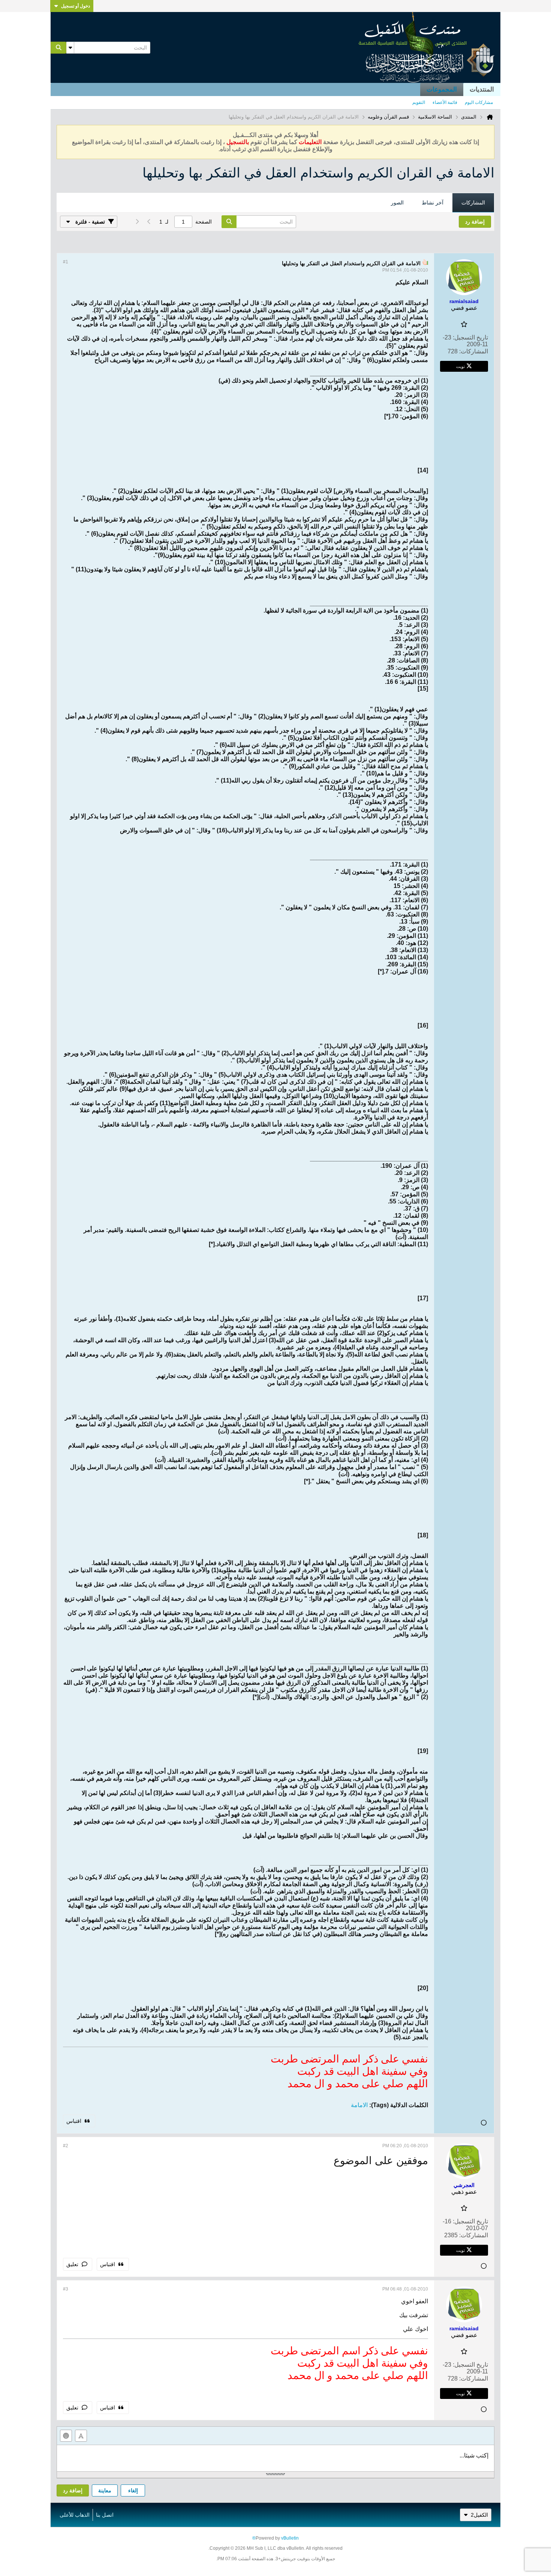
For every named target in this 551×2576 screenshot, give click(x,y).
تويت (460, 366)
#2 (65, 2145)
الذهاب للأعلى (75, 2515)
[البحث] (58, 48)
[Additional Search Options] (70, 48)
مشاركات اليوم (479, 102)
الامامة (359, 2105)
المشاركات (473, 203)
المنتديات (482, 89)
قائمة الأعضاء (445, 102)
+++
# Required action
Your copy of the records must match them exactly, except that no pictures appear in it.

# Output of the exercise
For every named target in this 551×2576 screenshot, give click(x,y).
تويت (460, 366)
#2 (65, 2145)
الذهاب للأعلى (75, 2515)
[البحث] (58, 48)
[Additional Search Options] (70, 48)
مشاركات اليوم (479, 102)
الامامة (359, 2105)
المشاركات (473, 203)
المنتديات (482, 89)
قائمة الأعضاء (445, 102)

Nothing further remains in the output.